### Tasks
- A) List each factor that the EUR/USD market commentary below gives for the euro's sudden strength against the dollar.
- B) According to the EUR/USD market commentary below, what was the previous yearly high?

### Text passage
-=-=-
It’s been a big day for Euro backers as the EUR/USD has broken out to the bull. With only a few hours to go in today’s forex session, the EUR/USD is up nearly 100 pips on heavy bidding. Rates have eclipsed 1.1530, shattering the previous yearly high at 1.1494. The last time we saw valuations above the 1.1500 handle was January of 2019.
So, why the sudden strength in the EUR/USD? There are several factors at play:
- Today’s announcement of an E.U. bailout package is driving hopes of a Q3 and Q4 2020 Eurozone economic recovery.
- COVID-19 cases continue to increase in the U.S. at a rapid pace. Subsequently, calls for a rollback of June’s reopen are beginning to take root.
- Another U.S. stimulus package is being negotiated, which will inject even more capital into the marketplace.
- The FED remains committed to QE Unlimited and a 0.0% target rate for the foreseeable future.
If you add these factors up, it’s easy to see why the Greenback is fading vs the euro. For now, it appears that the smart money is trading in their USDs for nearly any other asset.
EUR/USD Spikes Over 1.1500
From a technical standpoint, there’s not much to see in the EUR/USD. Rates are posting multi-year highs and a bullish bias is warranted.
-=-=-
### Stored data

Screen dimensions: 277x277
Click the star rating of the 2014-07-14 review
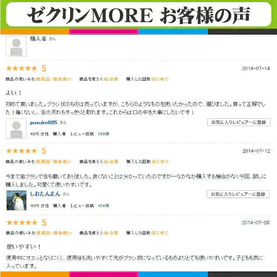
-=-=-
### Results
- A)
- An E.U. bailout package announced that day is driving hopes of a Eurozone economic recovery in Q3 and Q4 2020.
- COVID-19 cases keep rising rapidly in the U.S., and calls to roll back June's reopening are beginning to take root.
- Another U.S. stimulus package is being negotiated and would inject more capital into the marketplace.
- The FED remains committed to QE Unlimited and a 0.0% target rate for the foreseeable future.

- B) 1.1494